→ Instructions for the task
Show each line of the records below that contains the word "Open". Letter case matters.

→ Material provided
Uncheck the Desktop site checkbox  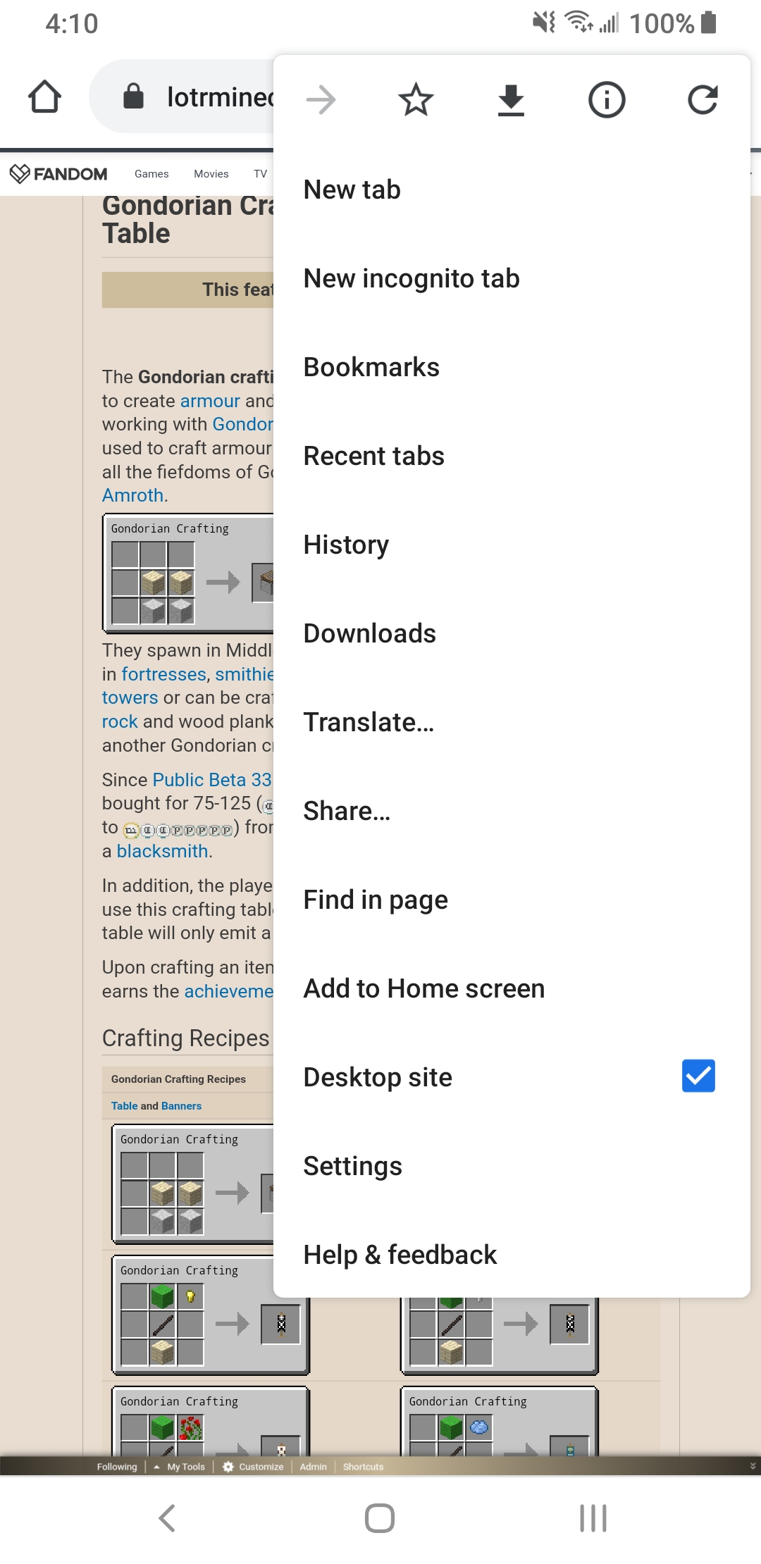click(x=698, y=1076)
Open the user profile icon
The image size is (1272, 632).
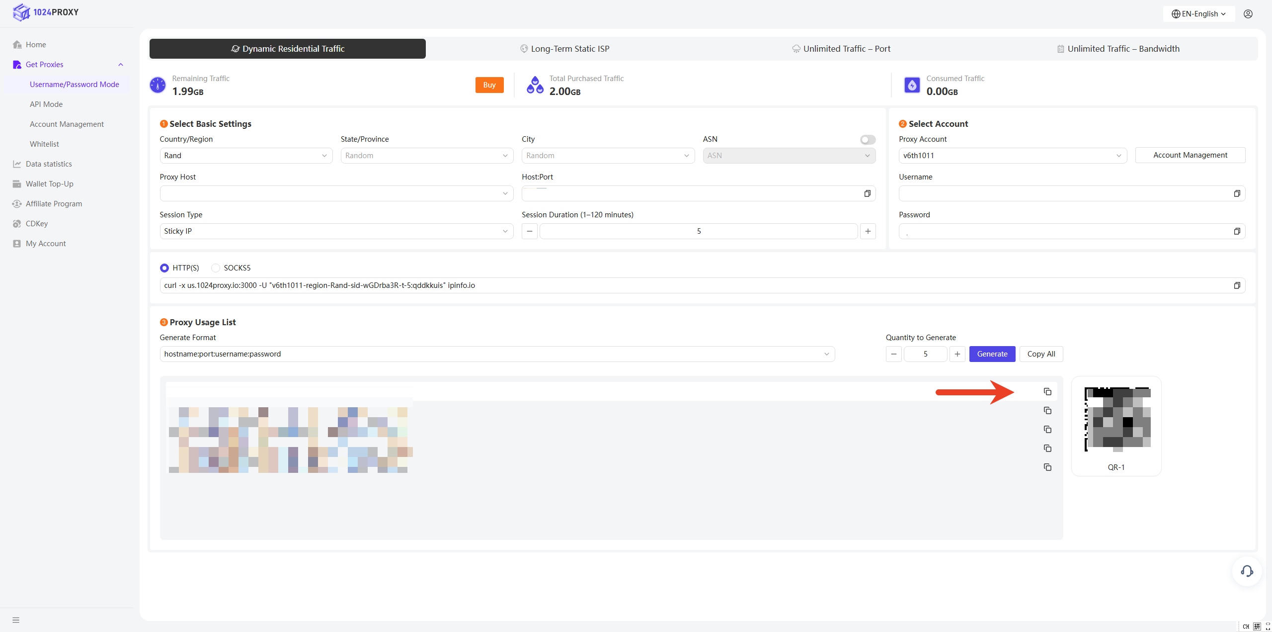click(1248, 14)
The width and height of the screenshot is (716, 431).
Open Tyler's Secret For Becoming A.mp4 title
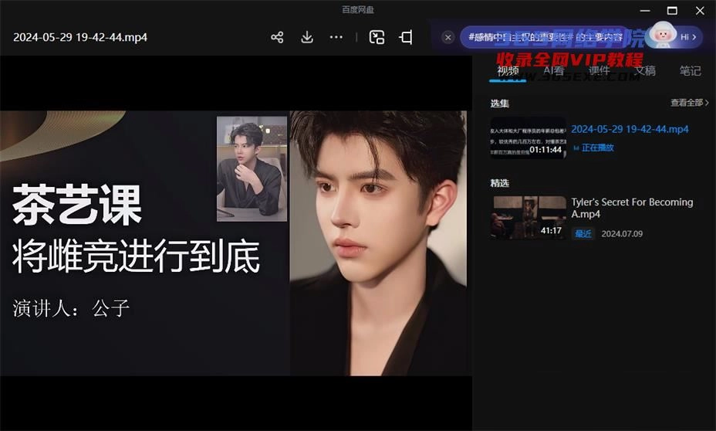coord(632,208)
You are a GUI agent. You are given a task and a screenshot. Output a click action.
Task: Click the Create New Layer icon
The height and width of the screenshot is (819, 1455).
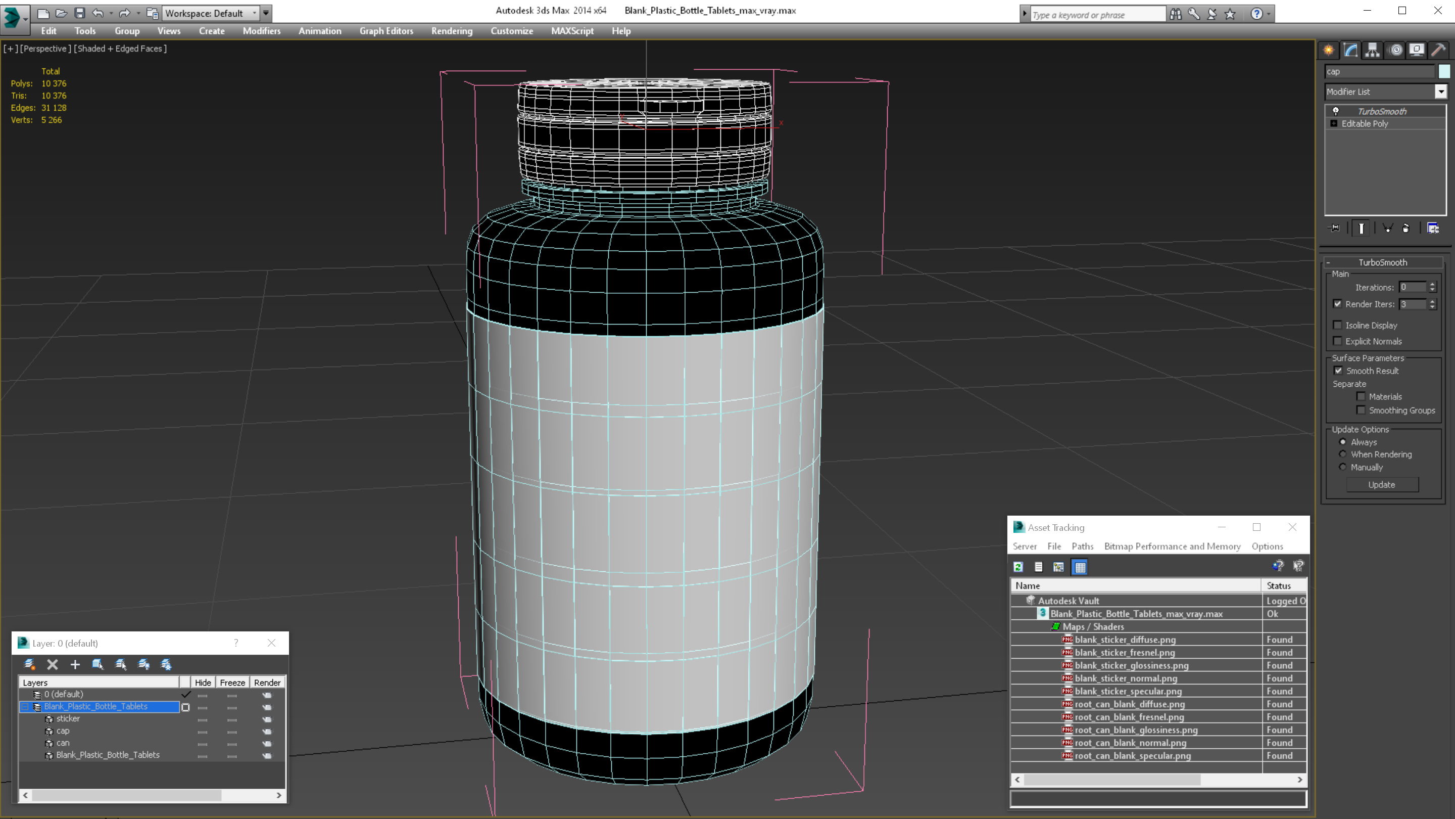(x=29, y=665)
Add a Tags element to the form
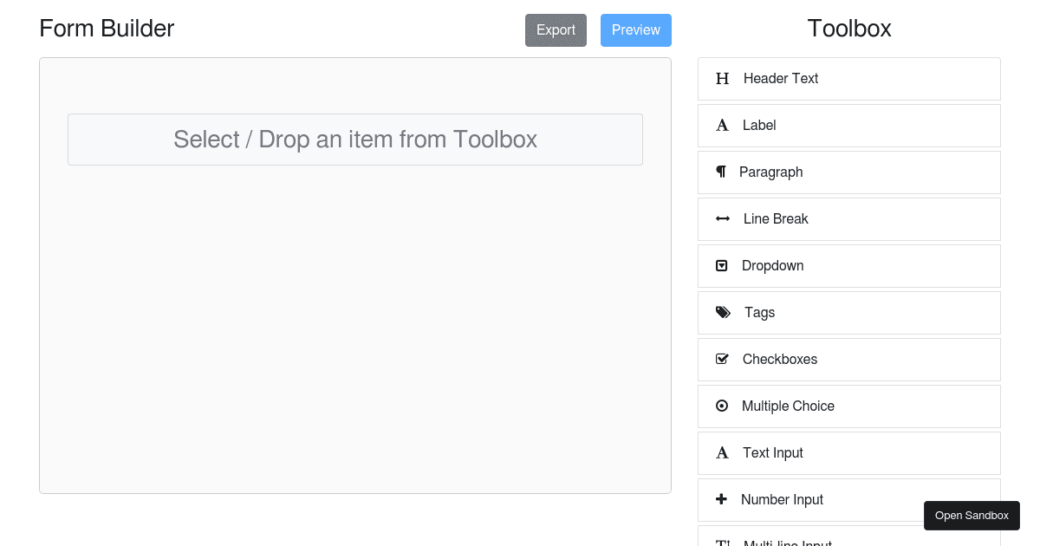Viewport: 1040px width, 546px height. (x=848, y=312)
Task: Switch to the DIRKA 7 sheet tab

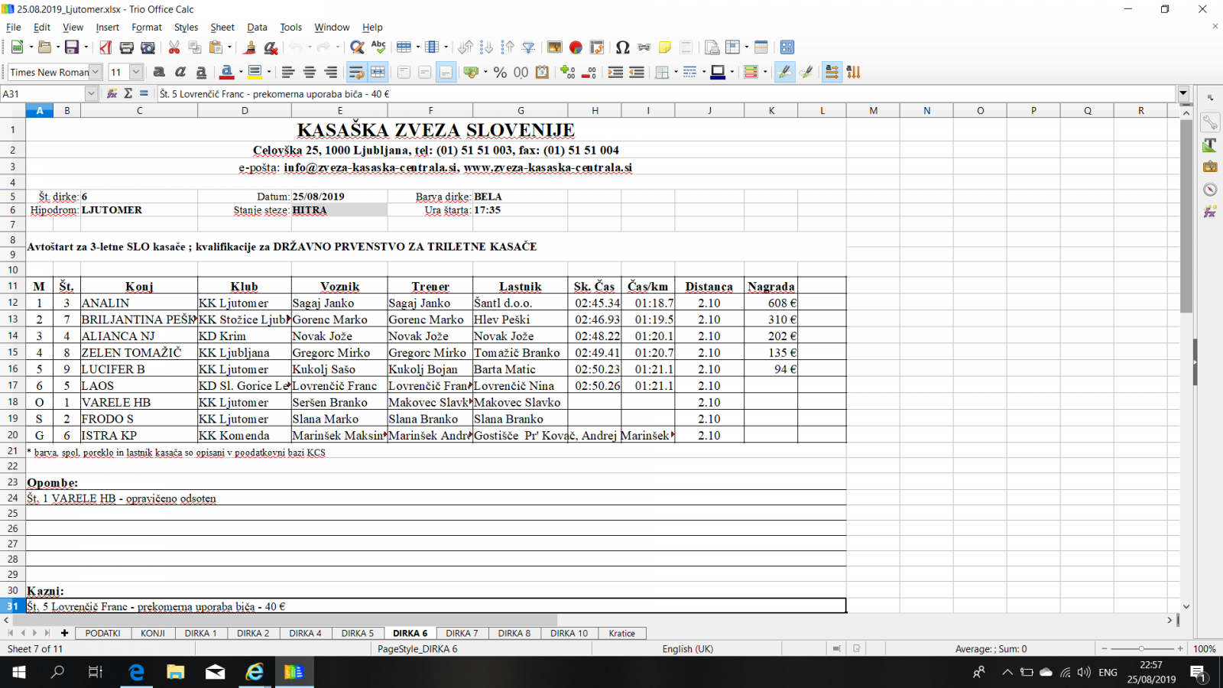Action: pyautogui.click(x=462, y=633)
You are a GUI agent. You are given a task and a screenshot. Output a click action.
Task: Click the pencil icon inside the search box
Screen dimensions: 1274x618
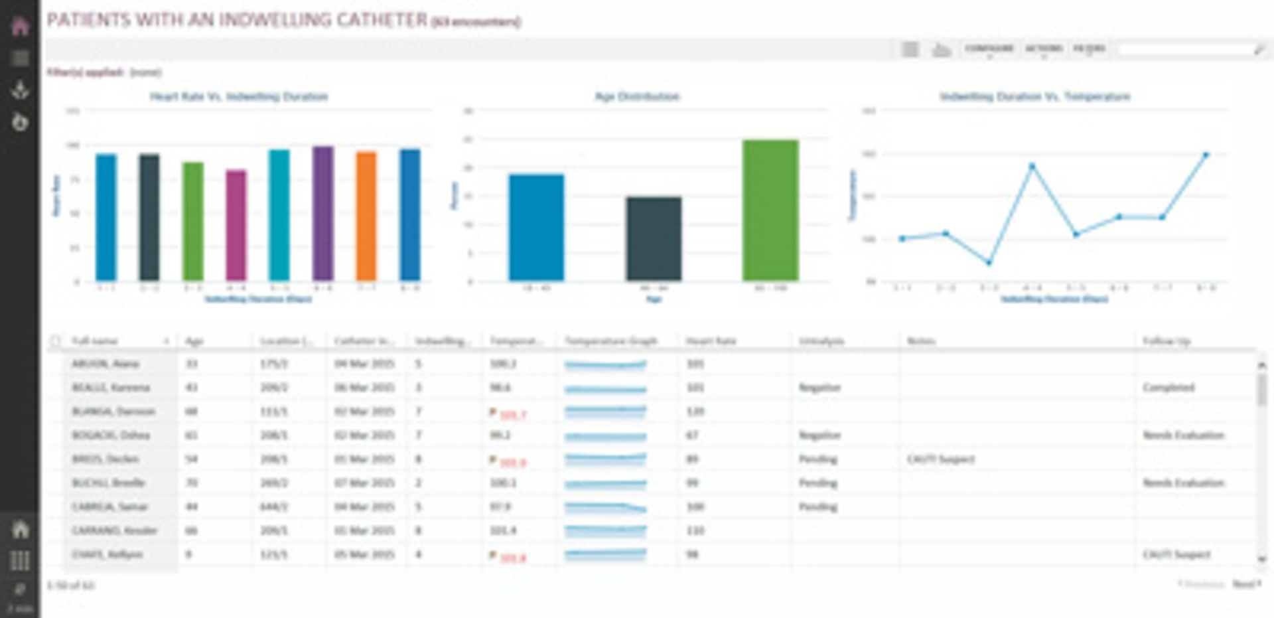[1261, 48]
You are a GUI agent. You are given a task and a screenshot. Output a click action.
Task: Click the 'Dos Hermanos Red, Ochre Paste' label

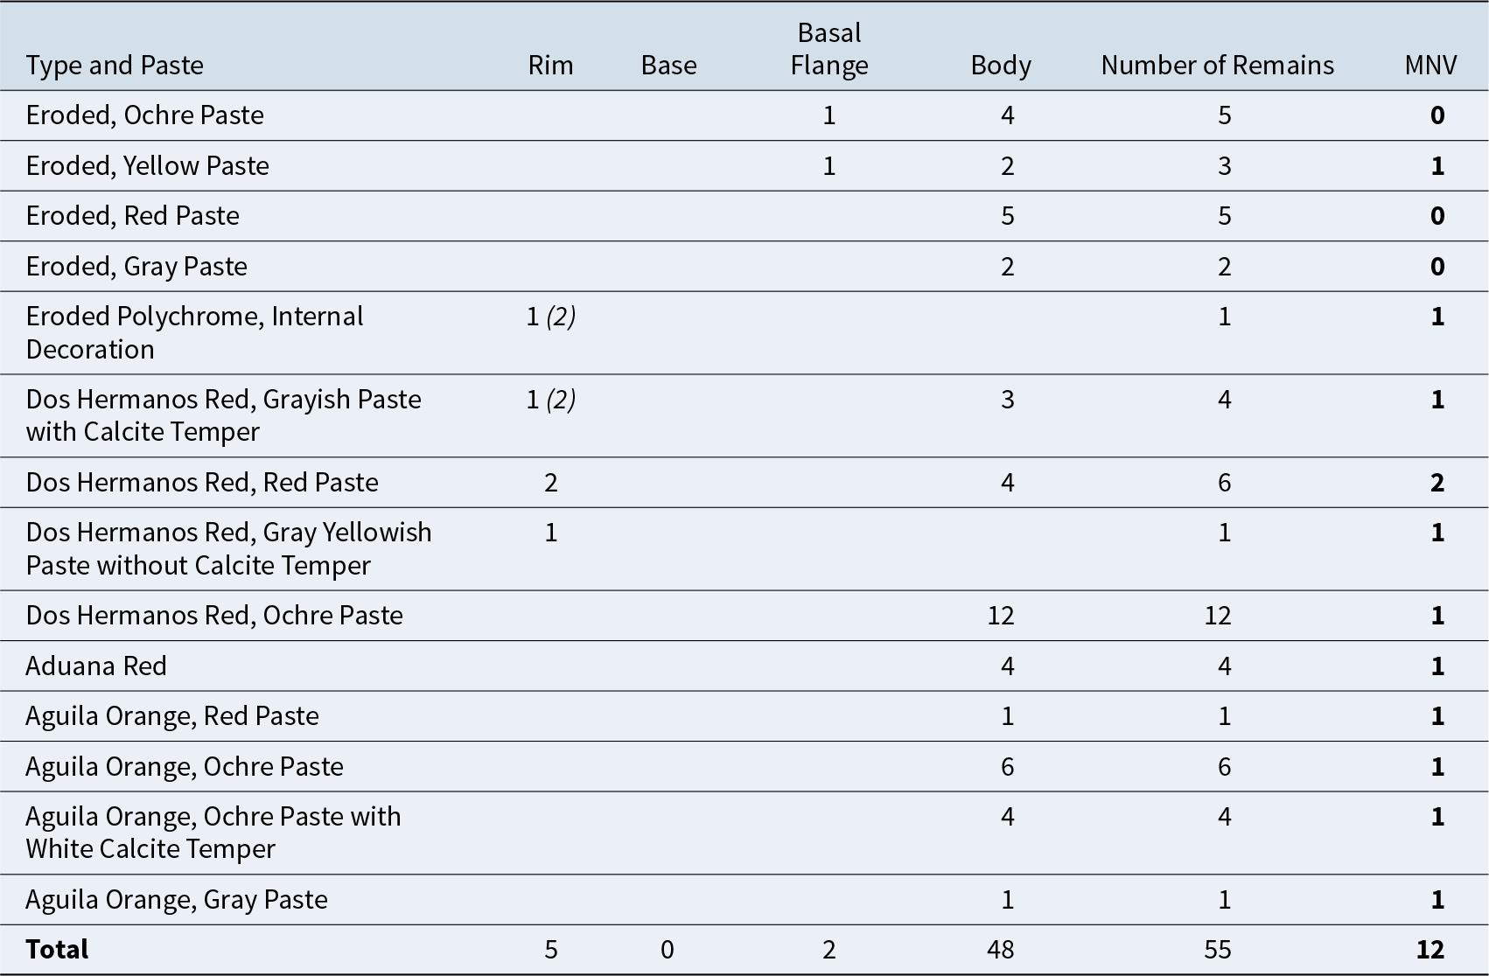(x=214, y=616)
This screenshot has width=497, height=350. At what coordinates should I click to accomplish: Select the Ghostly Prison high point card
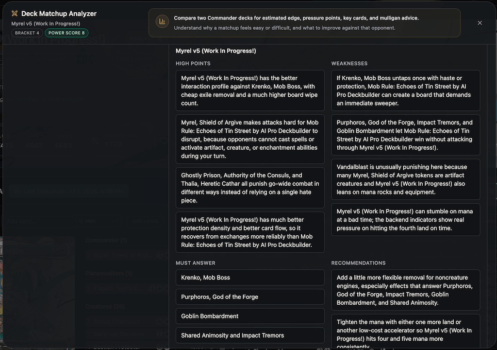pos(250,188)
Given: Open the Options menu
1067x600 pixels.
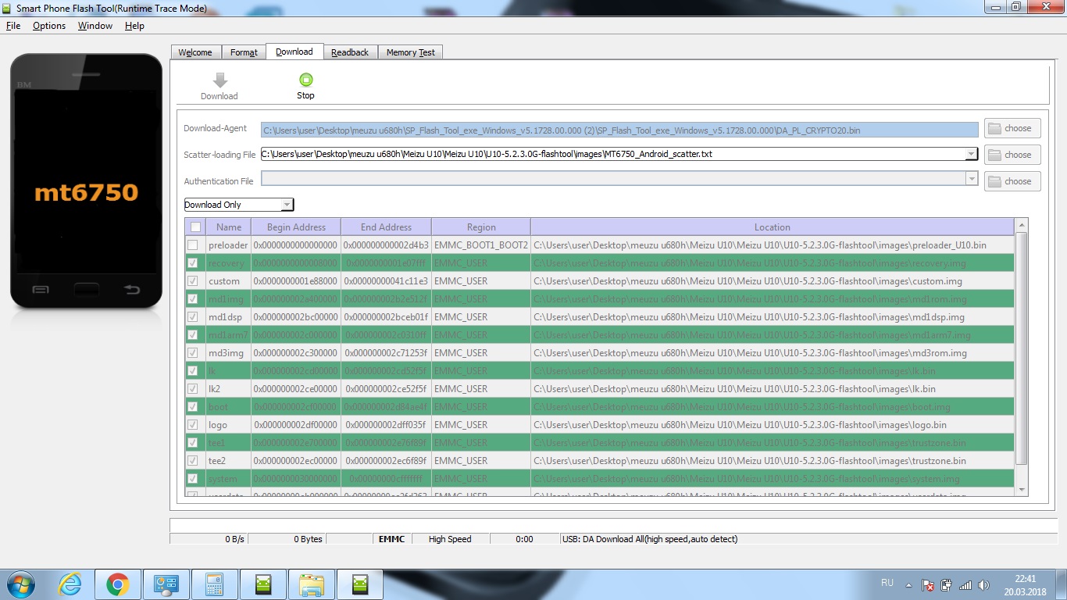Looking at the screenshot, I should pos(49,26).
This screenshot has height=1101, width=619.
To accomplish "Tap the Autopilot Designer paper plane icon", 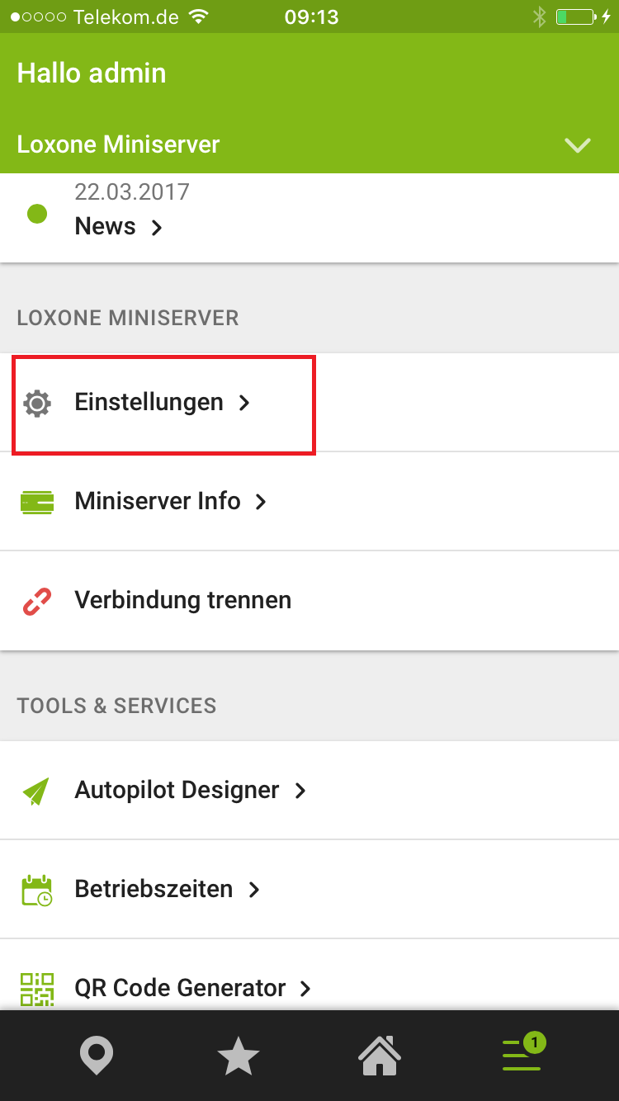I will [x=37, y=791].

→ Solved problem
Open the user profile icon
Open Tyler's Secret For Becoming A.mp4 title
Given: Open the Options menu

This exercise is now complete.